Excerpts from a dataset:
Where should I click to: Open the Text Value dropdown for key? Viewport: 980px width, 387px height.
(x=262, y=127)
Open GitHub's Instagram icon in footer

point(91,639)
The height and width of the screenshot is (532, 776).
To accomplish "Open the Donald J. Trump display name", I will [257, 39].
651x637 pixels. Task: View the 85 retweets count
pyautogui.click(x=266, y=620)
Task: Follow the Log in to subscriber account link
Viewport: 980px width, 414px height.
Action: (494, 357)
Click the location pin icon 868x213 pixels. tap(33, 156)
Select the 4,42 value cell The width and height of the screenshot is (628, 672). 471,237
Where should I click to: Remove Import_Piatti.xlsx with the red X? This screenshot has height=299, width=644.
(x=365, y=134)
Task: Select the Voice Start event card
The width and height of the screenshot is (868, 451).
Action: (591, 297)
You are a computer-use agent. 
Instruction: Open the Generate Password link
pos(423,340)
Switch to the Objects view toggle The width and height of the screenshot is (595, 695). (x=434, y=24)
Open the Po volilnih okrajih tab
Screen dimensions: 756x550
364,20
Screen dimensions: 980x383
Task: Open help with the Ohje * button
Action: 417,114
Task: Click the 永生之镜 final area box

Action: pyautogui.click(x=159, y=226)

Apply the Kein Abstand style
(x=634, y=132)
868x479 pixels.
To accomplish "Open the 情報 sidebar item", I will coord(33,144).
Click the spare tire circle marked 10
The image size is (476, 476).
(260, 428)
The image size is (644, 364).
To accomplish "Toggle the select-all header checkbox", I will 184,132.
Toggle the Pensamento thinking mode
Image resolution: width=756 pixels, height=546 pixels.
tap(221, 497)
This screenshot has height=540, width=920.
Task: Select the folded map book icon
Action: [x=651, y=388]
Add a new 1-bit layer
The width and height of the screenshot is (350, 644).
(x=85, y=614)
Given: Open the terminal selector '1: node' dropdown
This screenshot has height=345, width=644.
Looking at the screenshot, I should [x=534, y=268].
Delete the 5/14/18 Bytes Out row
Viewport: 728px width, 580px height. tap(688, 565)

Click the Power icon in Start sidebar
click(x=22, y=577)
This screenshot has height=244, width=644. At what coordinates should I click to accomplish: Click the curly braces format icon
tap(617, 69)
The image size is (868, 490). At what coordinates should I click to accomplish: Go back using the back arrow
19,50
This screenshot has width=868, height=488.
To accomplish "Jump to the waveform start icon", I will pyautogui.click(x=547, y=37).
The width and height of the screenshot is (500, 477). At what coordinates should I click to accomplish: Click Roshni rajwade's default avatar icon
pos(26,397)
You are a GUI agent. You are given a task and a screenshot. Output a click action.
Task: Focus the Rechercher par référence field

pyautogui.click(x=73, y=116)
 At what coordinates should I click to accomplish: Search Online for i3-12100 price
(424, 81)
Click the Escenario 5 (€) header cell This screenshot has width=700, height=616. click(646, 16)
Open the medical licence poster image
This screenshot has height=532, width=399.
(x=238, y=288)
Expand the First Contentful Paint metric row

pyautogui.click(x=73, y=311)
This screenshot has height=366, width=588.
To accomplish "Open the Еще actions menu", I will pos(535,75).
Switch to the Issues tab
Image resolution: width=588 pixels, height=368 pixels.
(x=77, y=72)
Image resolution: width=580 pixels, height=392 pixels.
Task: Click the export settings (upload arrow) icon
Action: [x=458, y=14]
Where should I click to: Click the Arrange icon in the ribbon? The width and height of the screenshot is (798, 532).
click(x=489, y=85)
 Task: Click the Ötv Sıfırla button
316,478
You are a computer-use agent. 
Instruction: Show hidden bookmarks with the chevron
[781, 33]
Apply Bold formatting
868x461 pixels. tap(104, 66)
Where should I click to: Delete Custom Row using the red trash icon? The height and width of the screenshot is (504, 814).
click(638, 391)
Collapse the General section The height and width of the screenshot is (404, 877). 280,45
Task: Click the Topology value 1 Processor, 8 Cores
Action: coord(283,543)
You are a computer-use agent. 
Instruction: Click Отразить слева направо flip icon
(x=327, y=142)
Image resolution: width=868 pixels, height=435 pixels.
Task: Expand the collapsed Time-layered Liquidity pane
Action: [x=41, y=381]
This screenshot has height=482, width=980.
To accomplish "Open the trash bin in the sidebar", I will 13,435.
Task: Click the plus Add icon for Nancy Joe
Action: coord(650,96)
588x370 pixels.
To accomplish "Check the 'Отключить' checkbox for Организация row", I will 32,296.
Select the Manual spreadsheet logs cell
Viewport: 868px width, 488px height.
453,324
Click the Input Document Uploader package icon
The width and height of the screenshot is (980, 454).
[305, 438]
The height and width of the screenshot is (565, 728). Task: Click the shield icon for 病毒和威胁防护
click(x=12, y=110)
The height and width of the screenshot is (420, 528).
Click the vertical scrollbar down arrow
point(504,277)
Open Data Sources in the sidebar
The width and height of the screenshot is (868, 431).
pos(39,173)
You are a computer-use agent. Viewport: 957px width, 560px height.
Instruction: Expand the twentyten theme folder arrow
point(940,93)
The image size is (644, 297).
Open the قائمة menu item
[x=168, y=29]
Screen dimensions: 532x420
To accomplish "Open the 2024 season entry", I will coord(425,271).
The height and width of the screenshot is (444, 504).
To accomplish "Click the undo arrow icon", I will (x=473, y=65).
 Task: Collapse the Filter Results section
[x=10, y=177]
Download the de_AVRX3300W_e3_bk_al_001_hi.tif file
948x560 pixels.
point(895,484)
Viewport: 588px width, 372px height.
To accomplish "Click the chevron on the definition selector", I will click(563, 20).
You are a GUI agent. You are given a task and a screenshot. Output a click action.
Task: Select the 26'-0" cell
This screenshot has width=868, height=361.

* **Work request**: With nothing left out, print the data above exactly.

* **Written reply**:
Where should I click to: Open the Text Value dropdown for key? Viewport: 980px width, 387px height.
(x=262, y=127)
Open GitHub's Instagram icon in footer

point(91,639)
The height and width of the screenshot is (532, 776).
To accomplish "Open the Donald J. Trump display name", I will [257, 39].
651x637 pixels. Task: View the 85 retweets count
pyautogui.click(x=266, y=620)
Task: Follow the Log in to subscriber account link
Viewport: 980px width, 414px height.
Action: (494, 357)
Click the location pin icon 868x213 pixels. tap(33, 156)
Select the 4,42 value cell The width and height of the screenshot is (628, 672). 471,237
Where should I click to: Remove Import_Piatti.xlsx with the red X? This screenshot has height=299, width=644.
(x=365, y=134)
Task: Select the Voice Start event card
The width and height of the screenshot is (868, 451).
Action: (591, 297)
You are a computer-use agent. 
Instruction: Open the Generate Password link
pos(423,340)
Switch to the Objects view toggle The width and height of the screenshot is (595, 695). (x=434, y=24)
Open the Po volilnih okrajih tab
Screen dimensions: 756x550
364,20
Screen dimensions: 980x383
Task: Open help with the Ohje * button
Action: 417,114
Task: Click the 永生之镜 final area box

Action: pyautogui.click(x=159, y=226)

Apply the Kein Abstand style
(x=634, y=132)
868x479 pixels.
To accomplish "Open the 情報 sidebar item", I will coord(33,144).
Click the spare tire circle marked 10
The image size is (476, 476).
(260, 428)
The image size is (644, 364).
To accomplish "Toggle the select-all header checkbox", I will 184,132.
Toggle the Pensamento thinking mode
Image resolution: width=756 pixels, height=546 pixels.
tap(221, 497)
This screenshot has height=540, width=920.
Task: Select the folded map book icon
Action: [x=651, y=388]
Add a new 1-bit layer
The width and height of the screenshot is (350, 644).
(x=85, y=614)
Given: Open the terminal selector '1: node' dropdown
This screenshot has height=345, width=644.
Looking at the screenshot, I should [x=534, y=268].
Delete the 5/14/18 Bytes Out row
Viewport: 728px width, 580px height. tap(688, 565)

Click the Power icon in Start sidebar
click(x=22, y=577)
This screenshot has height=244, width=644. At what coordinates should I click to accomplish: Click the curly braces format icon
tap(617, 69)
The image size is (868, 490). At what coordinates should I click to accomplish: Go back using the back arrow
19,50
This screenshot has width=868, height=488.
To accomplish "Jump to the waveform start icon", I will pyautogui.click(x=547, y=37).
The width and height of the screenshot is (500, 477). At what coordinates should I click to accomplish: Click Roshni rajwade's default avatar icon
pos(26,397)
You are a GUI agent. You are given a task and a screenshot. Output a click action.
Task: Focus the Rechercher par référence field

pyautogui.click(x=73, y=116)
 At what coordinates should I click to accomplish: Search Online for i3-12100 price
(424, 81)
Click the Escenario 5 (€) header cell This screenshot has width=700, height=616. click(646, 16)
Open the medical licence poster image
This screenshot has height=532, width=399.
(x=238, y=288)
Expand the First Contentful Paint metric row

pyautogui.click(x=73, y=311)
This screenshot has height=366, width=588.
To accomplish "Open the Еще actions menu", I will pos(535,75).
Switch to the Issues tab
Image resolution: width=588 pixels, height=368 pixels.
(x=77, y=72)
Image resolution: width=580 pixels, height=392 pixels.
Task: Click the export settings (upload arrow) icon
Action: [x=458, y=14]
Where should I click to: Click the Arrange icon in the ribbon? The width and height of the screenshot is (798, 532).
click(x=489, y=85)
 Task: Click the Ötv Sıfırla button
316,478
You are a computer-use agent. 
Instruction: Show hidden bookmarks with the chevron
[781, 33]
Apply Bold formatting
868x461 pixels. tap(104, 66)
Where should I click to: Delete Custom Row using the red trash icon? The height and width of the screenshot is (504, 814).
click(638, 391)
Collapse the General section The height and width of the screenshot is (404, 877). 280,45
Task: Click the Topology value 1 Processor, 8 Cores
Action: coord(283,543)
You are a computer-use agent. 
Instruction: Click Отразить слева направо flip icon
(x=327, y=142)
Image resolution: width=868 pixels, height=435 pixels.
Task: Expand the collapsed Time-layered Liquidity pane
Action: [x=41, y=381]
This screenshot has height=482, width=980.
To accomplish "Open the trash bin in the sidebar", I will 13,435.
Task: Click the plus Add icon for Nancy Joe
Action: coord(650,96)
588x370 pixels.
To accomplish "Check the 'Отключить' checkbox for Организация row", I will 32,296.
Select the Manual spreadsheet logs cell
Viewport: 868px width, 488px height.
453,324
Click the Input Document Uploader package icon
The width and height of the screenshot is (980, 454).
[305, 438]
The height and width of the screenshot is (565, 728). Task: Click the shield icon for 病毒和威胁防护
click(x=12, y=110)
The height and width of the screenshot is (420, 528).
Click the vertical scrollbar down arrow
point(504,277)
Open Data Sources in the sidebar
The width and height of the screenshot is (868, 431).
pos(39,173)
You are a computer-use agent. Viewport: 957px width, 560px height.
Instruction: Expand the twentyten theme folder arrow
point(940,93)
The image size is (644, 297).
Open the قائمة menu item
[x=168, y=29]
Screen dimensions: 532x420
To accomplish "Open the 2024 season entry", I will coord(425,271).
The height and width of the screenshot is (444, 504).
To accomplish "Click the undo arrow icon", I will (x=473, y=65).
 Task: Collapse the Filter Results section
[x=10, y=177]
Download the de_AVRX3300W_e3_bk_al_001_hi.tif file
948x560 pixels.
point(895,484)
Viewport: 588px width, 372px height.
To accomplish "Click the chevron on the definition selector", I will click(563, 20).
You are a GUI agent. You are given a task and a screenshot. Output a click action.
Task: Select the 26'-0" cell
This screenshot has width=868, height=361.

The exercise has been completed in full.